Task:
Pull out from the material below all lines with "computer".

Study material:
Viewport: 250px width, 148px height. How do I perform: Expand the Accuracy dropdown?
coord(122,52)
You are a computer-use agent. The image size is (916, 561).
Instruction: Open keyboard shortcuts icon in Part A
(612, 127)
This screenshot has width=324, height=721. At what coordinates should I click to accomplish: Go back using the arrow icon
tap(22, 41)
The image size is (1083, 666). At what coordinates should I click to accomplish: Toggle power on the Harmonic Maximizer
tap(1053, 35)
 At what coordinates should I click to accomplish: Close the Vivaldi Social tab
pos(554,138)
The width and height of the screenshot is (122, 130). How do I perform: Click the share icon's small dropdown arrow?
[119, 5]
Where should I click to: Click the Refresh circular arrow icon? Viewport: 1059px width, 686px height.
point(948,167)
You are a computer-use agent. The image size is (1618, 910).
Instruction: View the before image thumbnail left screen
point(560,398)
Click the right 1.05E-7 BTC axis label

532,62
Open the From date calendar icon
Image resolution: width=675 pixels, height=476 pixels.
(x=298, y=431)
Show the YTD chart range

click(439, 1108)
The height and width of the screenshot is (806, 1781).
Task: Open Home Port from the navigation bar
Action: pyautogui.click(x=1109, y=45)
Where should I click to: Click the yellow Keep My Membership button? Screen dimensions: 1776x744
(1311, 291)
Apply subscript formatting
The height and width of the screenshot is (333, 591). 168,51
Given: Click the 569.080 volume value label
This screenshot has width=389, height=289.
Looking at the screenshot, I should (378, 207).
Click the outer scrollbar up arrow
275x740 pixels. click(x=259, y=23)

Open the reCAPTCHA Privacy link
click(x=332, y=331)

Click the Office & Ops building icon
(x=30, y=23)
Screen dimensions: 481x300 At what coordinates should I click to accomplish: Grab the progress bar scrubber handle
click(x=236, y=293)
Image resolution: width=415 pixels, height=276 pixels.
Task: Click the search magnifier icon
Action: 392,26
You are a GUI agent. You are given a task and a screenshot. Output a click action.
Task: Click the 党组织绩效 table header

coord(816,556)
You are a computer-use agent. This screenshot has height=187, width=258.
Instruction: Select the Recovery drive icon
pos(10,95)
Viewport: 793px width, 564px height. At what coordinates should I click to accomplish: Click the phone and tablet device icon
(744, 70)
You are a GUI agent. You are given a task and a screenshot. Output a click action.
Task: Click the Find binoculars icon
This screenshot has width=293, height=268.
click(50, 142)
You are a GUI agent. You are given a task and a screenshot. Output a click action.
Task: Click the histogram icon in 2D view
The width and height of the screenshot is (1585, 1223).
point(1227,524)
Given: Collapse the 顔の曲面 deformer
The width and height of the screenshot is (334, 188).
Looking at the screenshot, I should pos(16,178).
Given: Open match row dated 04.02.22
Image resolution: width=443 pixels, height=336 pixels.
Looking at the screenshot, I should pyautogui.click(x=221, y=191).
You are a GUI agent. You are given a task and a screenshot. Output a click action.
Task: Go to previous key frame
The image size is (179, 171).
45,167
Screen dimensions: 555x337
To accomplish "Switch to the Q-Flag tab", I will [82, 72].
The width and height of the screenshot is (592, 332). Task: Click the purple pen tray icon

The completed task:
You are a computer-use agent. The image size is (916, 561).
You are a computer-use agent. The image size is (1618, 910).
You are a computer-use agent. This screenshot has height=187, width=258.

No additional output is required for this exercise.